Fred Smith, FedEx's founder, was recently interviewed about FedEx's approach to managing change, and specifically how to get employees to embrace change. Fred's response is shown below:

To be able to change effectively, you have to have a high degree of trust and outstanding communications capability. When we got into the ground business, we didn't want our employees at FedEx to feel threatened. So we put a tremendous effort into communicating with them. I got onto our corporate television network. I gave speeches. I went on road trips. We talked to them in e-mails and publications. Anything to make them feel they were part of the change and explain why we were changing. We're doing the same thing with Kinko's.
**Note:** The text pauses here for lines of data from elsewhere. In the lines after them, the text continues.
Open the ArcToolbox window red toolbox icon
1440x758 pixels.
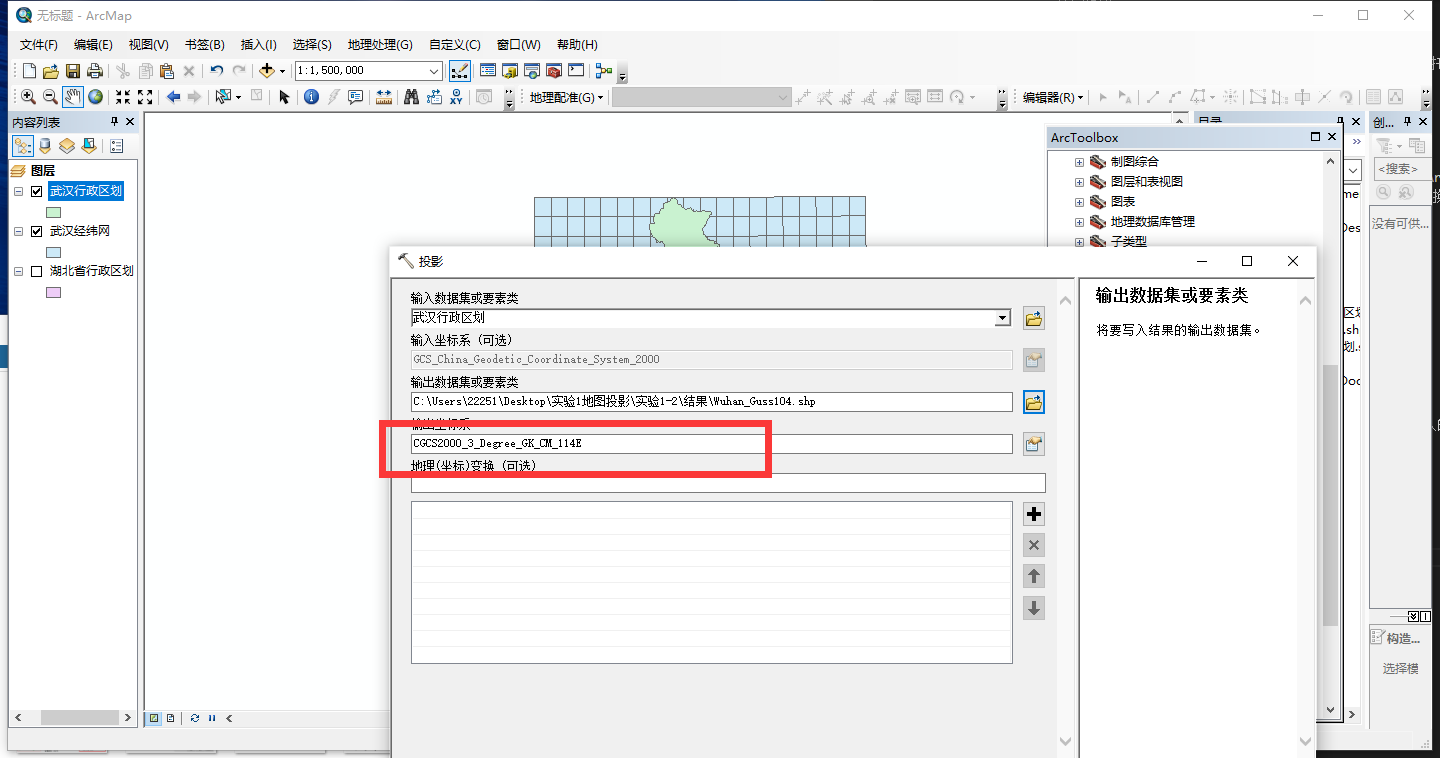pos(553,71)
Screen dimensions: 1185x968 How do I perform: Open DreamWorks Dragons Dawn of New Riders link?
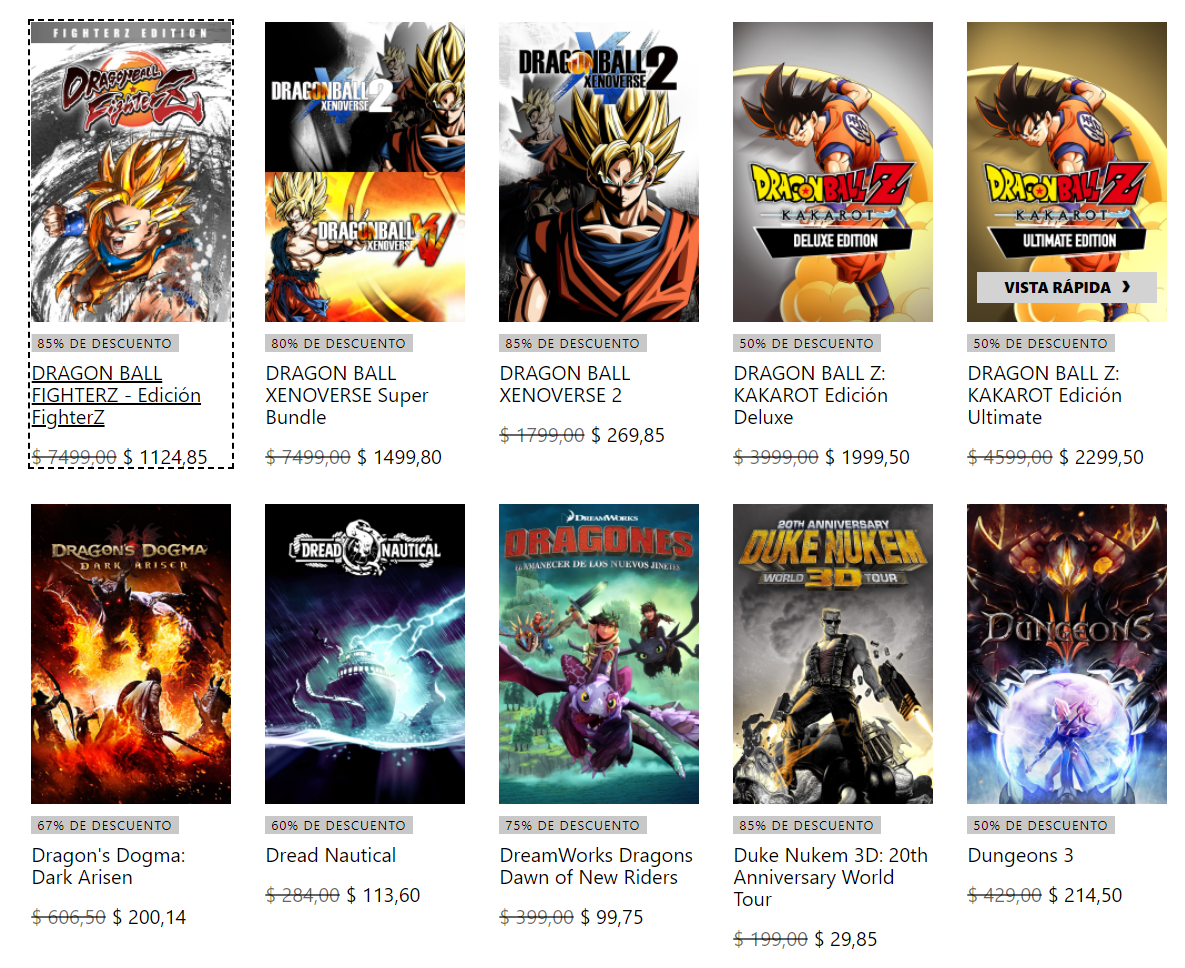596,866
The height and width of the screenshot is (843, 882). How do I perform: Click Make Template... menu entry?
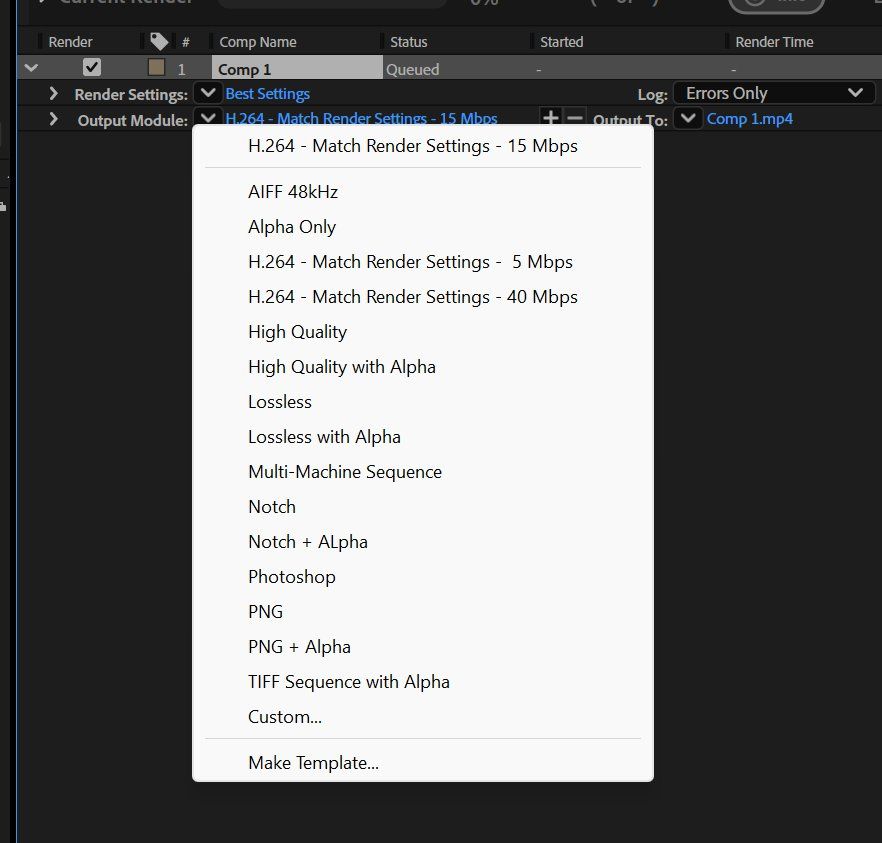(x=313, y=764)
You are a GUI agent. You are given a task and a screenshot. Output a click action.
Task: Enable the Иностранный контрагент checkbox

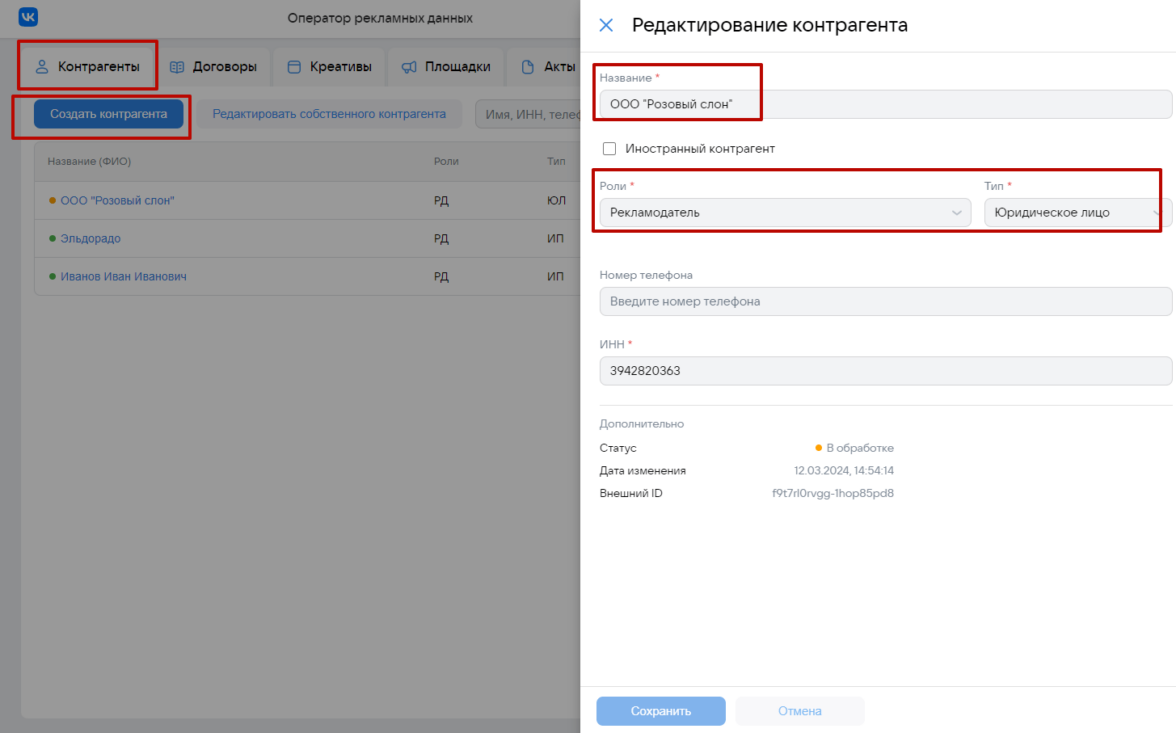[x=609, y=149]
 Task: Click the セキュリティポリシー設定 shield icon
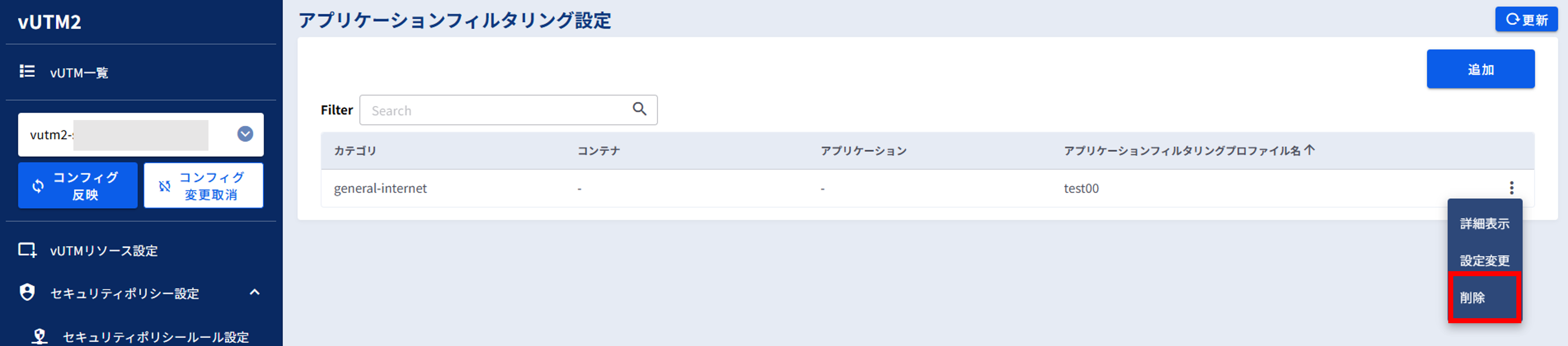(x=27, y=293)
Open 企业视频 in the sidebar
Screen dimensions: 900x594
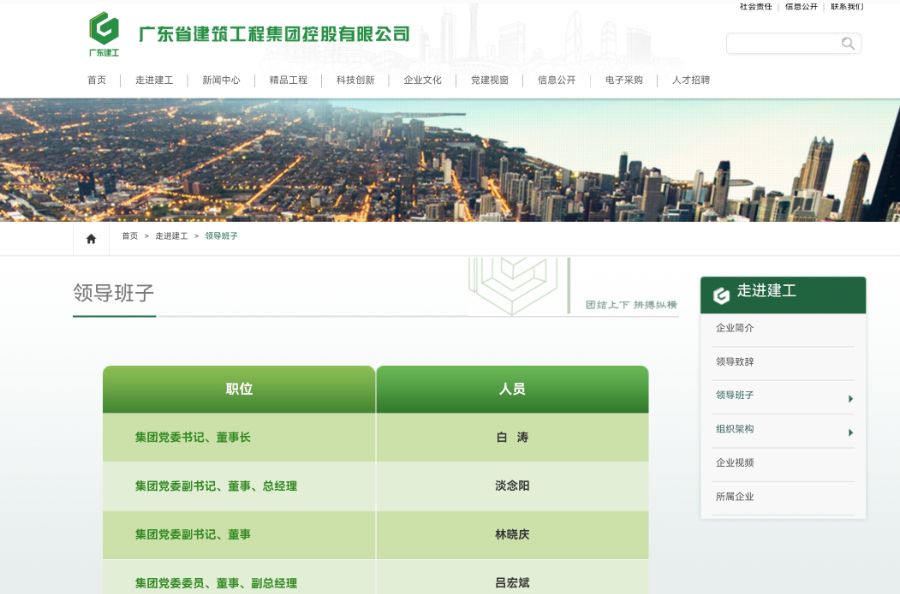735,463
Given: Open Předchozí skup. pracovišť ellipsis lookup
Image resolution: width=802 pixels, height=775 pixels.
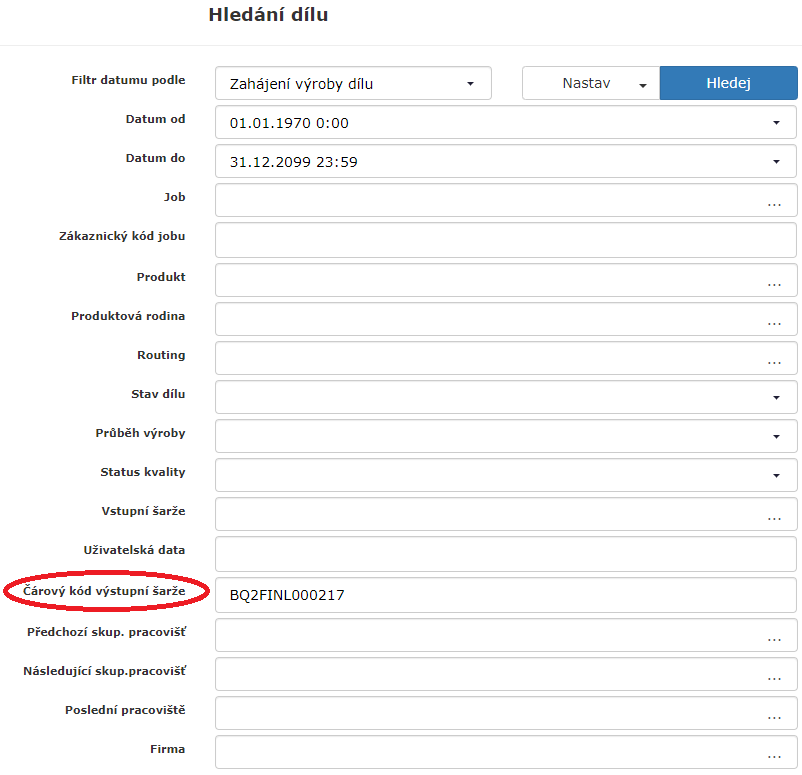Looking at the screenshot, I should click(774, 636).
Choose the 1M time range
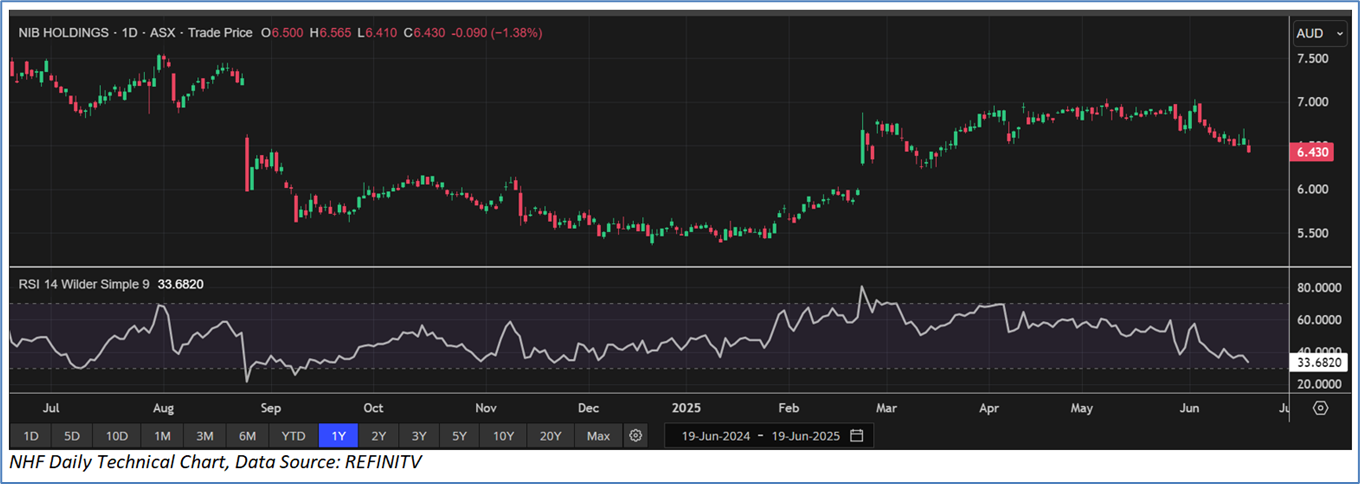 coord(162,436)
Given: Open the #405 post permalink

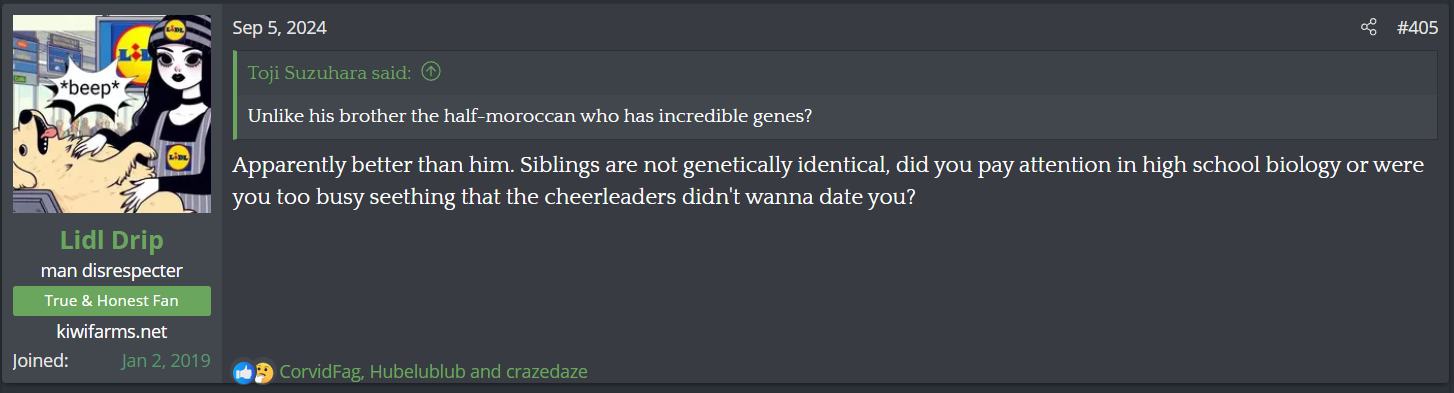Looking at the screenshot, I should [x=1417, y=28].
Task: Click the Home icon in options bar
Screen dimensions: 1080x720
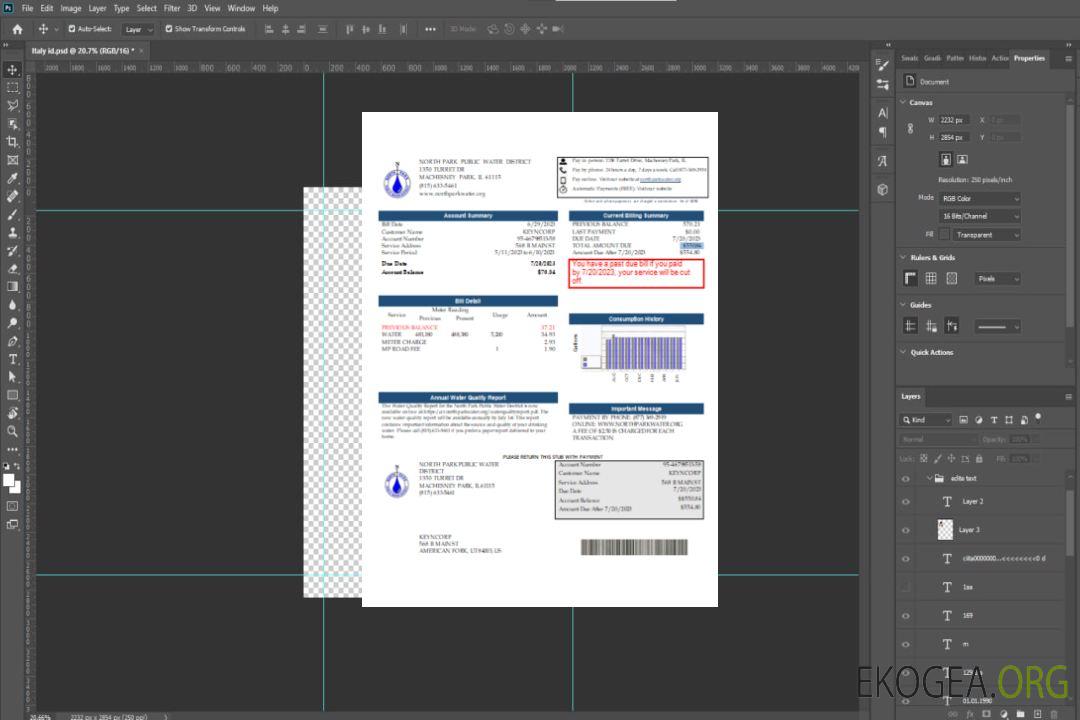Action: pos(17,29)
We didn't walk in there and say, Okay, guess what: A lot of people are laid off. We managed it cautiously. You have to spend that time and effort to communicate why change is necessary. If you can put that into a culture that knows change is inevitable and an opportunity, not a threat, then I think you have the potential to have a company that can grow to a very large size.

FedEx is also rapidly expanding into China where it is currently spending $150 million to build a new Asian-Pacific hub. FedEx's business in China is growing much faster than its domestic business at almost 40% year-over-year growth.

Sources: Ellen Florian, "I Have a Cast-Iron Stomach," Fortune, March 8, 2004, pp. 91–97; and "FedEx China Business Is Expected to Continue Its Rapid Growth," Wall Street Journal, November 16, 2005, p. 1.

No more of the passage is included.